What is expected => Although the records contain pictures, none belong in the copy: restate word for word only the lines from the one with "This screenshot has height=272, width=868." through the one with "The image size is (767, 532).", both included.

== Exercise inputs ==

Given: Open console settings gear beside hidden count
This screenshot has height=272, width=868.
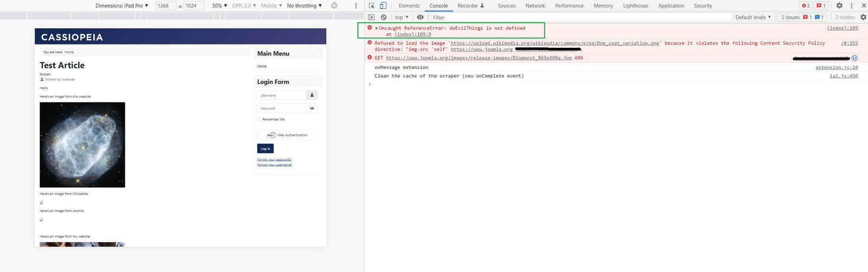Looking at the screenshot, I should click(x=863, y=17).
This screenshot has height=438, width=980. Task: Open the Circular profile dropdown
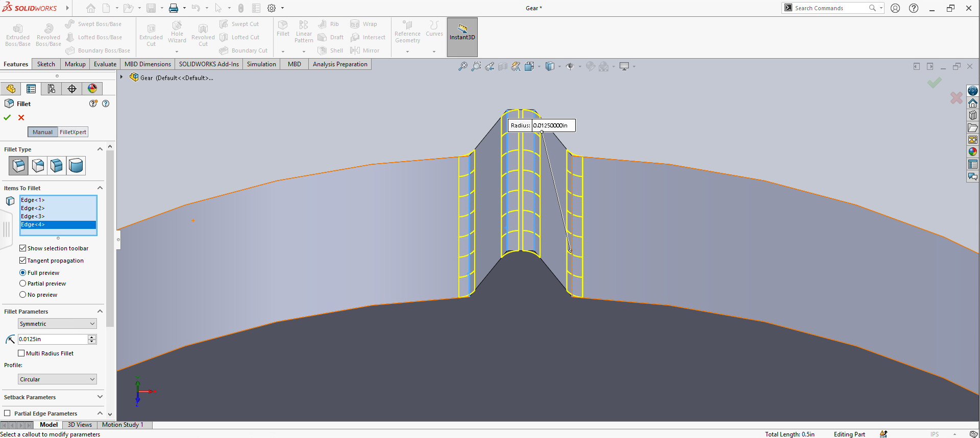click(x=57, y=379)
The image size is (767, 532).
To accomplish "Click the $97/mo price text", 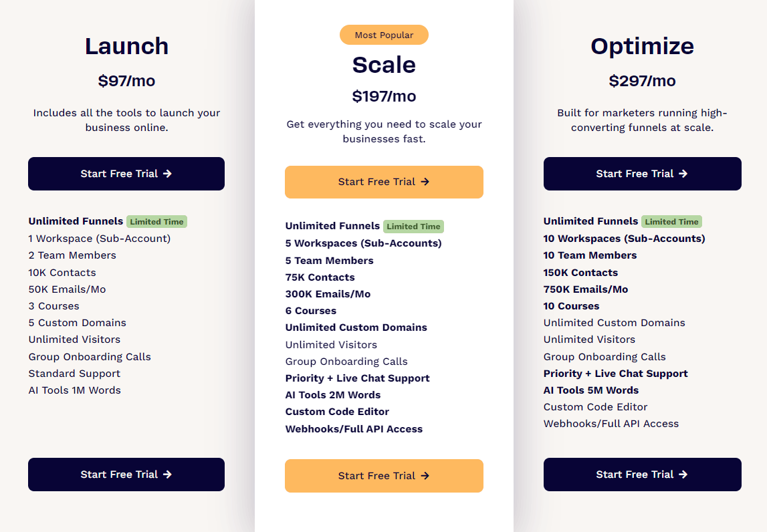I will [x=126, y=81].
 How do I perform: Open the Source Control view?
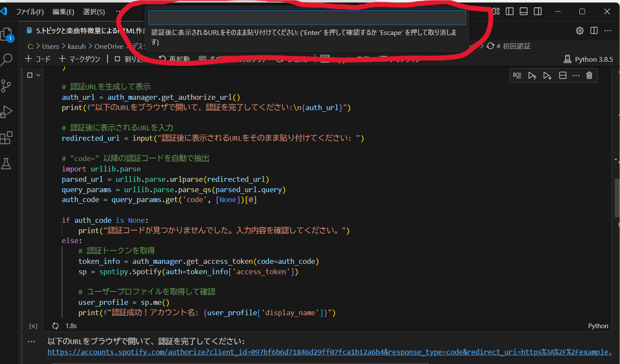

===

Response to this exercise =>
This screenshot has height=272, width=868.
Looking at the screenshot, I should click(x=863, y=17).
This screenshot has height=438, width=980. Task: Open the Circular profile dropdown
click(x=57, y=379)
The image size is (767, 532).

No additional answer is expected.